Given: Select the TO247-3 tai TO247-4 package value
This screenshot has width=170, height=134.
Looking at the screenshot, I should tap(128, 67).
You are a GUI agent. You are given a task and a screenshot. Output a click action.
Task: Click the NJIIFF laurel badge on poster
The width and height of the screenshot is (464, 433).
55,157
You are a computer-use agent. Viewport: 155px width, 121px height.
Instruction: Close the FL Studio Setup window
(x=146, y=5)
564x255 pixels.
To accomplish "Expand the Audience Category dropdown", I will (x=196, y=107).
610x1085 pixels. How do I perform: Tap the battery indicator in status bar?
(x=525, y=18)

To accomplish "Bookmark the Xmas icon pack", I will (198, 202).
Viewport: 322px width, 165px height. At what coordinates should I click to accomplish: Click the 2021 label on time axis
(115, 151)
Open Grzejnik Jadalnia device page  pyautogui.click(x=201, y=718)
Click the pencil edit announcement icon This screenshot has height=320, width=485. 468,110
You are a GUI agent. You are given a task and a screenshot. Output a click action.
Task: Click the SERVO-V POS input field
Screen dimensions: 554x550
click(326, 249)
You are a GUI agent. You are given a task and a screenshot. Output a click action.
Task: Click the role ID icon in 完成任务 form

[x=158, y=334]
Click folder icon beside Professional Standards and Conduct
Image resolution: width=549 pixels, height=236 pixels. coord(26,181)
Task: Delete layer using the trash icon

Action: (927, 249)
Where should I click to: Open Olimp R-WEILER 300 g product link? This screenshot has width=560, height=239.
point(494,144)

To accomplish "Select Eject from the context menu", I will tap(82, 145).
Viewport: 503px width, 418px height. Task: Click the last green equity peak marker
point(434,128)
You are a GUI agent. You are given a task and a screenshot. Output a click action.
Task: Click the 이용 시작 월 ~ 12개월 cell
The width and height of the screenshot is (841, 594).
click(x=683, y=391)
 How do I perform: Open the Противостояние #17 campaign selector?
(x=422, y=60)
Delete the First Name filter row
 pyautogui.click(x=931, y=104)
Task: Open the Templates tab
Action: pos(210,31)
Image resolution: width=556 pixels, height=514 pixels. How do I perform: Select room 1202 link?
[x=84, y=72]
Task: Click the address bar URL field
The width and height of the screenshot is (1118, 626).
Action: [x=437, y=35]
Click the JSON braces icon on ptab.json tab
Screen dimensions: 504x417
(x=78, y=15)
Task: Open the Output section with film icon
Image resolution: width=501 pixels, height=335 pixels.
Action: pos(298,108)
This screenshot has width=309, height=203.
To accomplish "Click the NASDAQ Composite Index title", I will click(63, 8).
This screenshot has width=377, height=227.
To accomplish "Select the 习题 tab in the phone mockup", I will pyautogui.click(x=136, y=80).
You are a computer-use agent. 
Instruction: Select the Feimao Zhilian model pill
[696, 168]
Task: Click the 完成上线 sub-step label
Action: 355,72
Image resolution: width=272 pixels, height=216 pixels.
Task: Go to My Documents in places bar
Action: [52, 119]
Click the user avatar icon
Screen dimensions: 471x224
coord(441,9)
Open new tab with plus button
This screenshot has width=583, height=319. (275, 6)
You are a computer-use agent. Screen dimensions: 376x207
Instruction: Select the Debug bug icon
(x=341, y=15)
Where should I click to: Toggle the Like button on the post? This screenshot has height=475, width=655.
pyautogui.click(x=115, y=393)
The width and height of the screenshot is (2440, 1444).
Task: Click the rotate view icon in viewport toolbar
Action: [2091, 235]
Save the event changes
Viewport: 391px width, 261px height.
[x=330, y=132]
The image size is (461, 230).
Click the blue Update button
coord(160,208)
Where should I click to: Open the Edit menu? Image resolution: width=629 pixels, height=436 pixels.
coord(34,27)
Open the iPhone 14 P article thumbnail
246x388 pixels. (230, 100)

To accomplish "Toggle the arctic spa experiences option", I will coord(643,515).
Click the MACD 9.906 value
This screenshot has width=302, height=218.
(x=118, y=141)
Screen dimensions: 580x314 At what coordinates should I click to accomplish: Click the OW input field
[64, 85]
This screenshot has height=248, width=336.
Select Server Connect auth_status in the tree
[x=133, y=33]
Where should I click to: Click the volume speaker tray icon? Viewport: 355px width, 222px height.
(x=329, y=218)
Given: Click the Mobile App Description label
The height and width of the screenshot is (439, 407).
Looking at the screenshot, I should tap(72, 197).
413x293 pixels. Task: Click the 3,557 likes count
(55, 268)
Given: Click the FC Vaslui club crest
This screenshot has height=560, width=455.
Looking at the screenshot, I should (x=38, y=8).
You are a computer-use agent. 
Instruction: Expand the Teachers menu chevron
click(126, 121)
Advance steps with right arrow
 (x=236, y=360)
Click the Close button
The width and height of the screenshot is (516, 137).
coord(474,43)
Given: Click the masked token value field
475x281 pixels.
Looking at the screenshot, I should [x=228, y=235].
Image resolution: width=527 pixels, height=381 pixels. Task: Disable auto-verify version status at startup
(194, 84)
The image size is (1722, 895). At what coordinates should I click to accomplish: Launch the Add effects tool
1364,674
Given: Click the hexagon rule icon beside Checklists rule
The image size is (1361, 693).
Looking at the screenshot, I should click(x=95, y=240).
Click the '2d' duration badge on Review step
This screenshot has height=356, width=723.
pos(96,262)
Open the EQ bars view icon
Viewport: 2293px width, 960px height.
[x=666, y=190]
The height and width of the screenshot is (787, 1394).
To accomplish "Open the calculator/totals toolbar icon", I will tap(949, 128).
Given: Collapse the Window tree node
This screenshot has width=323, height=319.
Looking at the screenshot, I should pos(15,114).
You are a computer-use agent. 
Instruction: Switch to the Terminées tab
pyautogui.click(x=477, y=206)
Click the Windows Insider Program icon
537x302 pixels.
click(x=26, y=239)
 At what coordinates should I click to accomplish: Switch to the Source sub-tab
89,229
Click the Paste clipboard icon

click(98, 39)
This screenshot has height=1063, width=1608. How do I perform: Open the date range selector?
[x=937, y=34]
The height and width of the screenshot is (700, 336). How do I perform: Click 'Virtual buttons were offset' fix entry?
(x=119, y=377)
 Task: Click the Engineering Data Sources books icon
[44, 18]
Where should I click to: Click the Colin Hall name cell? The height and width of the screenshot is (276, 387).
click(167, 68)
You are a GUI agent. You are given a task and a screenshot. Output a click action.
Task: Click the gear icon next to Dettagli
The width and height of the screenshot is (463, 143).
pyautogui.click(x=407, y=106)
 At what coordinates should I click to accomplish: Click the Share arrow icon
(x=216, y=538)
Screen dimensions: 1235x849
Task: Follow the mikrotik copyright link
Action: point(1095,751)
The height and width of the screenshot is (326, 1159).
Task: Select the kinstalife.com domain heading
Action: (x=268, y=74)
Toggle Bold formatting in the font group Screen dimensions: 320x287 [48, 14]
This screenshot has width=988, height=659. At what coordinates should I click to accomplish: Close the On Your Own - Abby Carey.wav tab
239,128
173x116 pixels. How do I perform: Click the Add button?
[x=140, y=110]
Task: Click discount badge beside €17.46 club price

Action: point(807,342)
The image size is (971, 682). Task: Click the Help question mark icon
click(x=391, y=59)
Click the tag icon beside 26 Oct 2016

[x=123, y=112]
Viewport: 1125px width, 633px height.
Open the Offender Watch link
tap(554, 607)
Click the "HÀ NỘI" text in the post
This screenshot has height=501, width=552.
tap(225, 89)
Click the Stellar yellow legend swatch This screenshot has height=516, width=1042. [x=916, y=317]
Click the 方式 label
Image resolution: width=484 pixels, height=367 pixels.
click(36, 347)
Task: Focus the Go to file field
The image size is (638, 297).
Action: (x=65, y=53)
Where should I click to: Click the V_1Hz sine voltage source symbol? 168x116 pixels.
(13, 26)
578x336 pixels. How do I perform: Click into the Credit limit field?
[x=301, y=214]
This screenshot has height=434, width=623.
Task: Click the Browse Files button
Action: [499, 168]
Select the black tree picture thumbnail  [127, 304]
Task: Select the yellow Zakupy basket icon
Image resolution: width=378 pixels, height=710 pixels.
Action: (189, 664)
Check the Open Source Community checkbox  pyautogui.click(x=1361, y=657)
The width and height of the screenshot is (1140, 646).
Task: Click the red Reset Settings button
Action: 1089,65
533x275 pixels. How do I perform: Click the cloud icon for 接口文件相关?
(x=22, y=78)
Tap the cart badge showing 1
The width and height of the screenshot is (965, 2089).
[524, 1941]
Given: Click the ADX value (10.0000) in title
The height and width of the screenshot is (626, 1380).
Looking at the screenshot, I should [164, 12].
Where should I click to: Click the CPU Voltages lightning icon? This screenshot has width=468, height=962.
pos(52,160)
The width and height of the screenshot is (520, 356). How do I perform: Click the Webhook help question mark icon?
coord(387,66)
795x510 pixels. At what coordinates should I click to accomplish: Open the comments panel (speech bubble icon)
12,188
* * * * * * *
**PROBLEM STATEMENT**
The expected output is a verbatim retyping of each line from the one with "Image resolution: width=378" to the end of the listing above, with both end lines kept and nothing added.

**ANSWER AREA**
Image resolution: width=378 pixels, height=710 pixels.
Action: (189, 664)
Check the Open Source Community checkbox  pyautogui.click(x=1361, y=657)
The width and height of the screenshot is (1140, 646).
Task: Click the red Reset Settings button
Action: 1089,65
533x275 pixels. How do I perform: Click the cloud icon for 接口文件相关?
(x=22, y=78)
Tap the cart badge showing 1
The width and height of the screenshot is (965, 2089).
[524, 1941]
Given: Click the ADX value (10.0000) in title
The height and width of the screenshot is (626, 1380).
Looking at the screenshot, I should [164, 12].
Where should I click to: Click the CPU Voltages lightning icon? This screenshot has width=468, height=962.
pos(52,160)
The width and height of the screenshot is (520, 356). How do I perform: Click the Webhook help question mark icon?
coord(387,66)
795x510 pixels. At what coordinates should I click to accomplish: Open the comments panel (speech bubble icon)
12,188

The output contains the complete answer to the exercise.